- **Information shown**:
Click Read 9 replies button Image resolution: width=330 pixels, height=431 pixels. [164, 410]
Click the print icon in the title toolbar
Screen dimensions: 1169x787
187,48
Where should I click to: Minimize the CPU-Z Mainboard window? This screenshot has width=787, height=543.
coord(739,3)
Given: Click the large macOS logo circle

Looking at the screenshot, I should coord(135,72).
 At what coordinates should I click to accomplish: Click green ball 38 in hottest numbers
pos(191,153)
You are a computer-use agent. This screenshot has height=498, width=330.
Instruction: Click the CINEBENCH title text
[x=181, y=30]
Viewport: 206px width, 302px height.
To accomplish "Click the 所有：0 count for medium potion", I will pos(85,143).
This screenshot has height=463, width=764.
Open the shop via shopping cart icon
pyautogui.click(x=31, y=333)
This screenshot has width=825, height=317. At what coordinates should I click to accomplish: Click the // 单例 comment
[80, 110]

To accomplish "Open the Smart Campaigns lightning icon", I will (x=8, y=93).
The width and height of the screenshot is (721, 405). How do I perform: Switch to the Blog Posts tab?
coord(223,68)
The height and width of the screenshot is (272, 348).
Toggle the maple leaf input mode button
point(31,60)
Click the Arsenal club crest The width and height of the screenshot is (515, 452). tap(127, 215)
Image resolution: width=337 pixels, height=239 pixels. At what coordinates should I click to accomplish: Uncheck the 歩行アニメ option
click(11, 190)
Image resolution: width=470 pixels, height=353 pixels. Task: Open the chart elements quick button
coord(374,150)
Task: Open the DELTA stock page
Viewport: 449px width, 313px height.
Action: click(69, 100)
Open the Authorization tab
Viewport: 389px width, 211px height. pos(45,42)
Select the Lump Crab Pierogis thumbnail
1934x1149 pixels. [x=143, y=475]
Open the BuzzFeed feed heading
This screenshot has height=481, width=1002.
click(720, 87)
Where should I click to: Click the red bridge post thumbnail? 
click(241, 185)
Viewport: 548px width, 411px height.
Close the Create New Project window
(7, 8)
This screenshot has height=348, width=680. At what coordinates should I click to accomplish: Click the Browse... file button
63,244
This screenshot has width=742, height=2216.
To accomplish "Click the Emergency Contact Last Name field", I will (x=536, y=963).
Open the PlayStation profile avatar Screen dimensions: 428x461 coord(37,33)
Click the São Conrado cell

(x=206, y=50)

- **What the task requires**: A single number is the expected answer: how many lines of the records above contain the word "will".

- **Your solution**: 3